Serena Williams called out Dinara Safina this week and that sent us looking for a few theories to explain what makes Serena a champion.
People were entranced by the Manny Pacquiao – Ricky Hatton heavyweight prizefight in Las Vegas last weekend, but tennis had its own version of a heavyweight bout when recent number one player Serena Williams called out current number one player Dinara Safina at the WTA event in Rome this week.
This is not new behavior from Serena because she’s well known for being dismissive of her competition, but this was an aggressive move with the clear message: if you haven’t won a slam, you’re not qualified to be number one.
What Serena said was this: “We all know who the real number one is. Quite frankly, I’m the best in the world.” Ouch! Safina had no trouble getting the message because this was her response: “She can say this because she won like many more Grand Slams than me.”
Yes, Serena does have slams, 10 of them, and I doubt it bothered Serena one bit that she ended up in the same position as Ricky Hatton – on her butt in the first round. She was taken out in Rome with a left from Swiss player Patty Schnyder.
That’s very disappointing because I’d loved to have seen Serena and Safina go at it, but it did get me to thinking: What makes Serena the champion she is? I don’t exactly know but I do have two theories on the matter courtesy of this week’s New Yorker magazine.
The first one has to do with mirror neurons and it comes courtesy of Vilayanur S. Ramachandran, a neurologist who is profiled by John Colapinto in the magazine. It turns out that if you open and close your hand, certain neurons in your brain will fire. That’s not surprising but this is: if you happen to be sitting next to a person and you see them open and closes their hand, those same neurons will fire in your brain even though it’s the other person doing the action.
You can see whey they might be called mirror neurons and Ramachandran theorizes that autistic people might be lacking in mirror neurons because they have trouble imitating others and empathizing. I’m not suggesting that Serena is autistic, far from it, she’s a very highly functioning and social person. But I was wondering if someone like Serena, who doesn’t seems as concerned about what her fellow competitors think of her as much as most of us are, might have fewer of those somewhat empathetic neurons.
The next theory comes to us from Malcolm Gladwell, author of The Tipping Point, Blink, and Outliers. In another article in the magazine titled How David Beats Goliath, Gladwell shows what happens to people who win ugly.
Gladwell describes a girl’s basketball team coached by someone who didn’t know much about basketball with players who didn’t have much in the way of basketball skills.
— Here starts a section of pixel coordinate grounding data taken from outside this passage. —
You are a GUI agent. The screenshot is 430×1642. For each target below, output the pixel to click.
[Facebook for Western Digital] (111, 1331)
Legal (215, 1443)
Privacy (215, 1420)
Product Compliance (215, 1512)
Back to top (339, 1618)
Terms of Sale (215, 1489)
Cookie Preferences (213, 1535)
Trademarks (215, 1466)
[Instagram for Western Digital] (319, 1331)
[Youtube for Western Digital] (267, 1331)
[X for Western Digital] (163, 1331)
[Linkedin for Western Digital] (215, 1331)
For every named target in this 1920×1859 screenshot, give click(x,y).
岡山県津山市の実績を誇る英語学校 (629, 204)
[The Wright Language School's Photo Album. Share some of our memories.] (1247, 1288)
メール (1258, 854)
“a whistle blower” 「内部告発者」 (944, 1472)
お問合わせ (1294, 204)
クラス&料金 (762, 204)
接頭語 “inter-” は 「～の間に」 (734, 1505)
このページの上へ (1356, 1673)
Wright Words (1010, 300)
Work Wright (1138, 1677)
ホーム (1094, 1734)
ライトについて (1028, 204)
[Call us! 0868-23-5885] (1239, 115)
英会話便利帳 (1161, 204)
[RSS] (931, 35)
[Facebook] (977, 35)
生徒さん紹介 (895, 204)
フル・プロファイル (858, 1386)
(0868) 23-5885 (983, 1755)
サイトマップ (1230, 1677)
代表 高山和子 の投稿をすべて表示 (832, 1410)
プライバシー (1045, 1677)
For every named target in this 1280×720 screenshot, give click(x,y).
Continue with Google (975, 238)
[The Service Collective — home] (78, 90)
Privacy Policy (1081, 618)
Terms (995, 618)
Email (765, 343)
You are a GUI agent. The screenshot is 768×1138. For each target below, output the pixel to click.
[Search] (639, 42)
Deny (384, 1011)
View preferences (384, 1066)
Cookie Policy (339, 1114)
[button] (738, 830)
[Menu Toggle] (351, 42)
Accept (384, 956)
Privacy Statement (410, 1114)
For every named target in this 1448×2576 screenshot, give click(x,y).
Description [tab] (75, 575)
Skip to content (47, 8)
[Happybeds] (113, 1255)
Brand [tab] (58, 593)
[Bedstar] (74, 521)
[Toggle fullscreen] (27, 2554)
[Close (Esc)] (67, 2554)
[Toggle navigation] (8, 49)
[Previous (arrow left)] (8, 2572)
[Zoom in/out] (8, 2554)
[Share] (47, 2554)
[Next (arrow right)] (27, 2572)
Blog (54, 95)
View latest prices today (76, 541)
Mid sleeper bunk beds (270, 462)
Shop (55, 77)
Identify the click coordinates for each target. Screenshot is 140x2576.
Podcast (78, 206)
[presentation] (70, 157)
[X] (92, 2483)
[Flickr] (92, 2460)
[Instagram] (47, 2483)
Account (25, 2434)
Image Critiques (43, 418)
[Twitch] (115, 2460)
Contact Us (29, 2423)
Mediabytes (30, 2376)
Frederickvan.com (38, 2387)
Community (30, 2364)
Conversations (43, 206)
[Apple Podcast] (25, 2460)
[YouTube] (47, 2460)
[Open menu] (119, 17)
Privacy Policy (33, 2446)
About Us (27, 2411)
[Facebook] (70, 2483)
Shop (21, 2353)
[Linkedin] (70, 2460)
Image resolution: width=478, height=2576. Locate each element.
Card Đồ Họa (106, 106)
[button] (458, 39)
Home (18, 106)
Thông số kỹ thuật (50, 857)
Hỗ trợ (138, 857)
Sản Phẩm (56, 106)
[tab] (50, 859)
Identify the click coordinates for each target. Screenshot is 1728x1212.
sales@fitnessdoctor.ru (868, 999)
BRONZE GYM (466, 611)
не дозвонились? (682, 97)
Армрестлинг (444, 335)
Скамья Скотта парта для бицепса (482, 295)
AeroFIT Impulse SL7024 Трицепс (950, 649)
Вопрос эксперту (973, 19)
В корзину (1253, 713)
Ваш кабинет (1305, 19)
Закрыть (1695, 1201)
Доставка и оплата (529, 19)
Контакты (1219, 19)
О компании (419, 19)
The coach decided that the best way for the girls to win was to use a full court press for the entire game. In other words, harass and frustrate their opponents by closely guarding them every inch of the court instead of waiting until they’d thrown the ball in and advanced to the offensive basket.
The team won its games by large scores and reached the national playoffs but they pissed off a lot of opposing teams because they beat them badly. And since teams didn’t like getting beaten badly, they complained that this wasn’t how the game should be played, especially because, they said, girls should be learning basketball skills instead of running around like their hair is on fire.
When you defeat a traditional approach to the game with an unexpected strategy, you can expect backlash. The little team that could played the third round of the playoffs against a team that was playing on its home court and had supplied the referees for the game. These referees decided to negate the full court press by calling a ridiculously high number of touch fouls, thus forcing the team to abandon the full court press.
The point here is that outsiders sometimes win by taking a different, controversial approach and Serena has always been an outsider. Her father Richard Williams trained Serena and her sister Venus outside of the traditional junior tennis channels and he kept them out of junior tournaments. The sisters are also outsiders because they’re black and there were few black players on tour when they started. They were racially harassed in Indian Wells in 2001 after Venus pulled out of a Venus vs. Serena semifinal at the last minute.
That’s what you call backlash and though it was racially motivated, it was also a response to the Williams’ way of doing as they pleased regardless of what anyone else thinks. Venus isn’t far behind Serena with seven slams, but Serena has that extra bit of toughness and it goes back to something these two theories share: being a social outsider.
Venus doesn’t call out her opponents; she’s more sympathetic to her opponents’ feelings. Serena doesn’t care.
It’s hard to know whether Serena can return to number one and stay there because she has trouble playing week in and week out due to recurring injury problems. The WTA has has added more required events and heavy penalties for missing them. That will also make it harder on Serena.
Safina is starting to take on the leadership that comes with the number one ranking. She lambasted the Rome tournament organizers for threatening players’ careers by making them run around on wet clay (you can see why in the image above), and I expect she’ll get her slam. But right now, I have to say that I don’t disagree with Serena.